Flags of european languagesI just want to share a trick on how to gain control over the Locale used for your app. The following code snippet is put in the main-method which kicks of your app.

But basically you should call this code snippet in your app and then make the user quit/terminate the app afterwards to restart with the new set default language AND set these parameters here again depending on a flag you may have stored elsewhere. Because actually all those set default values are actually already used at an earlier point in time i.e. for date formatting.

int main(int argc, char *argv[])
{
    @autoreleasepool {
        
        // OVERRIDE LOCALE (BASICALLY DO THIS WHILE APP RUNS AND LET USER RESTART APP)
        BOOL shouldOverrideLocale = NO; // LET'S TRY TO OVERRIDE IT WITH en_US
        NSString *languageIdentifier = @"en";
        NSString *countryIdentifier = @"US";
        NSUserDefaults *defaults = [NSUserDefaults standardUserDefaults];
        
        if( shouldOverrideLocale ) {
            NSLog( @"OVERRIDING SYSTEM LOCALE WITH : %@_%@",languageIdentifier, countryIdentifier );
            [defaults setObject:[NSArray arrayWithObject:languageIdentifier] forKey:@"AppleLanguages"];
            [defaults setObject:[NSArray arrayWithObjects:languageIdentifier, nil] forKey:@"NSLanguages"];
            [defaults setObject:[NSString stringWithFormat:@"%@_%@", languageIdentifier, countryIdentifier] forKey:@"AppleLocale"];
            [defaults synchronize];
        }
        else {
            NSArray *keysToRemove = @[@"AppleLanguages",@"NSLanguages",@"AppleLocale"];
            NSLog( @"RESETTING TO USE SYSTEM LOCALE" );
            @try {
                for( NSString *currentKey in keysToRemove ) {
                    if( [defaults objectForKey:currentKey] ) {
                        [defaults removeObjectForKey:currentKey];
                    }
                }
            }
	        @catch (NSException *exception) {
	            // NOTHNG TO CATCH HERE
	        }
	        @finally {
				[defaults synchronize];
	        }
        }
        NSString *languageCode = [[NSLocale autoupdatingCurrentLocale] objectForKey:NSLocaleLanguageCode];
        NSString *countryCode = [[NSLocale autoupdatingCurrentLocale] objectForKey:NSLocaleCountryCode];
        NSLog( @"USING SYSTEM LOCALE: %@_%@", languageCode, countryCode );

        return UIApplicationMain(argc, argv, nil, NSStringFromClass([AppDelegate class]));
    }
}

If you use this code, keep in mind, that strings and processes related to In-App-Purchase are still delivered in the native language of the user.

See also my Example App in the Github repo called LocaleOverrider.


preview

There may exist other ways of doing this.
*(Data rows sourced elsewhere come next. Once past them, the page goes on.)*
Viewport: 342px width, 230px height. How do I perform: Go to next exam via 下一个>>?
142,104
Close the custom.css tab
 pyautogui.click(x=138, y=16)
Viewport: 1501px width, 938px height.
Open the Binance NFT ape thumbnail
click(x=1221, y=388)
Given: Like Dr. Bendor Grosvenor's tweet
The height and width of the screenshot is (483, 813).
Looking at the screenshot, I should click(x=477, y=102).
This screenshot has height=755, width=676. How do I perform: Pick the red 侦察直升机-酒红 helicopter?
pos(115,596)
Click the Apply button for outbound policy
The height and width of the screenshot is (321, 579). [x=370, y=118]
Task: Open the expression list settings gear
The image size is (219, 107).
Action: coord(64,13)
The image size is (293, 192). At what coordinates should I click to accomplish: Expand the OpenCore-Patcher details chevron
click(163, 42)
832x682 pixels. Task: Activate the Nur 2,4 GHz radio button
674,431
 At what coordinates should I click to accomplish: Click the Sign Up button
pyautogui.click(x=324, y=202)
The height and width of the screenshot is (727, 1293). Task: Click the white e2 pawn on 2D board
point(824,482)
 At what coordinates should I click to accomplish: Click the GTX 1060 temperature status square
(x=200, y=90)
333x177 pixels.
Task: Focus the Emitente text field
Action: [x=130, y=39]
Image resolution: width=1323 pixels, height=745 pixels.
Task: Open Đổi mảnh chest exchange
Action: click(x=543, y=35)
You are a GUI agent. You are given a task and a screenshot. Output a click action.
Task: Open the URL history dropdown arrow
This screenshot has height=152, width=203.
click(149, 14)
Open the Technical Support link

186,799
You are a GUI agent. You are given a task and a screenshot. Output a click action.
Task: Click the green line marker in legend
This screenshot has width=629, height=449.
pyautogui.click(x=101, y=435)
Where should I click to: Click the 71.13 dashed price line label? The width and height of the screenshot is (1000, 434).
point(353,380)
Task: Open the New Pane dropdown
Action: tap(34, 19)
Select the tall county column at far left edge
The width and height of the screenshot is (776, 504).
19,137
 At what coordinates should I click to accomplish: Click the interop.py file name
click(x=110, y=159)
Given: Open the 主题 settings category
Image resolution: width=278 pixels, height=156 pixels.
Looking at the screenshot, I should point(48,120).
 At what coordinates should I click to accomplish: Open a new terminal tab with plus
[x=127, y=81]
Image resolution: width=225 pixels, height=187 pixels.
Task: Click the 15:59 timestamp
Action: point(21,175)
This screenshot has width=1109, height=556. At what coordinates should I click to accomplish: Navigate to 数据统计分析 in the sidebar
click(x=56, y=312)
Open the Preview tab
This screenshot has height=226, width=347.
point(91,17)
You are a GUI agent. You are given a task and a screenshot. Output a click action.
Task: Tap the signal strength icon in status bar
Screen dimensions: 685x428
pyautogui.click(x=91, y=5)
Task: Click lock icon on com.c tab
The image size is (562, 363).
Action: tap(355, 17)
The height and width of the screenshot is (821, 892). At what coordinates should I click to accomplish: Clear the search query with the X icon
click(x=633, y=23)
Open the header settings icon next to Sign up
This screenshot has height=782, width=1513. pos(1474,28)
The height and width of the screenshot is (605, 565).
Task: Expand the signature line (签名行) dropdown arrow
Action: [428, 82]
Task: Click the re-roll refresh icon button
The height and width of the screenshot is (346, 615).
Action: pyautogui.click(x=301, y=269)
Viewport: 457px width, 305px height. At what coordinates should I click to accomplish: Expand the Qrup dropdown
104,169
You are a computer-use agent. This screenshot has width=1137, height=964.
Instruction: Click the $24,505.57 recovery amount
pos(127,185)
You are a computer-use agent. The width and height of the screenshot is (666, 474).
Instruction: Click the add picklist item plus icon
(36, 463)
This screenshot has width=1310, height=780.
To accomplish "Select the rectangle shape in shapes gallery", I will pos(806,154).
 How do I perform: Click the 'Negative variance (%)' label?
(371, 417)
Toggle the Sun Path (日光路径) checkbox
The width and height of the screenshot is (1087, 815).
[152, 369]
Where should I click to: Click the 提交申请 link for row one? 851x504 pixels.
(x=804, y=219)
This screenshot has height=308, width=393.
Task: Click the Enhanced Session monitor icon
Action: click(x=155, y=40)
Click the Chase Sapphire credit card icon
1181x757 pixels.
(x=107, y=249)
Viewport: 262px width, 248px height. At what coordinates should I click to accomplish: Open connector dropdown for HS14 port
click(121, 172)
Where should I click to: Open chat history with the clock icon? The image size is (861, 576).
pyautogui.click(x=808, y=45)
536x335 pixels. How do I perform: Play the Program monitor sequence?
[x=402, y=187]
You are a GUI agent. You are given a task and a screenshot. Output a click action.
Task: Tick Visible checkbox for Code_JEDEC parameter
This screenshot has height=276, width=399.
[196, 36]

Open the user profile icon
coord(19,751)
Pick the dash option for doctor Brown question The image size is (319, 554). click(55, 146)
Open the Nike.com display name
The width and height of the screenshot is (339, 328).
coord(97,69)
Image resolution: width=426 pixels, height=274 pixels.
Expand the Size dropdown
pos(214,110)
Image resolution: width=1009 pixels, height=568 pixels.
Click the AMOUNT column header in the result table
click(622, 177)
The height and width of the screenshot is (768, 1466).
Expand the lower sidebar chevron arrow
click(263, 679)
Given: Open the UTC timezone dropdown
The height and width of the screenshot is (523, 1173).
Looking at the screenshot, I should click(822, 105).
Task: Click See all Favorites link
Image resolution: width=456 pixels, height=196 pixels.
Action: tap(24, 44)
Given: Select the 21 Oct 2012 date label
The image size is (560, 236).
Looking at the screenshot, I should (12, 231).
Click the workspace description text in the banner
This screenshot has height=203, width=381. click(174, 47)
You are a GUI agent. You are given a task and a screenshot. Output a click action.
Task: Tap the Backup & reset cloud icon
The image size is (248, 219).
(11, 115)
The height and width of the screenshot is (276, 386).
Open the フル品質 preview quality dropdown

It may also be the better approach to handle all localization on your own an reinitializing NSBundle usage.

A more advanced insight into localization issues provides help on all the NSNumberFormatter and NSDateFormatter thingys, too. It is written by Ray Lillywhite and has the title „The Nitty Gritty of iOS Internationalization and Localization“.

Update 26.12.2018
How to change language elegantly at runtime.

Why do I blog this? I mentioned this code in UISprech podcast and I want to make it available to others. But be warned, it has side effects of providing the user e.g. with inconsistent language when he enters IAP e.g. and you need to find a way to elegantly terminate the app after you configured the new default language. (Pro-Tipp: shutting down an app that is already in the background won’t be noticed as a crash.)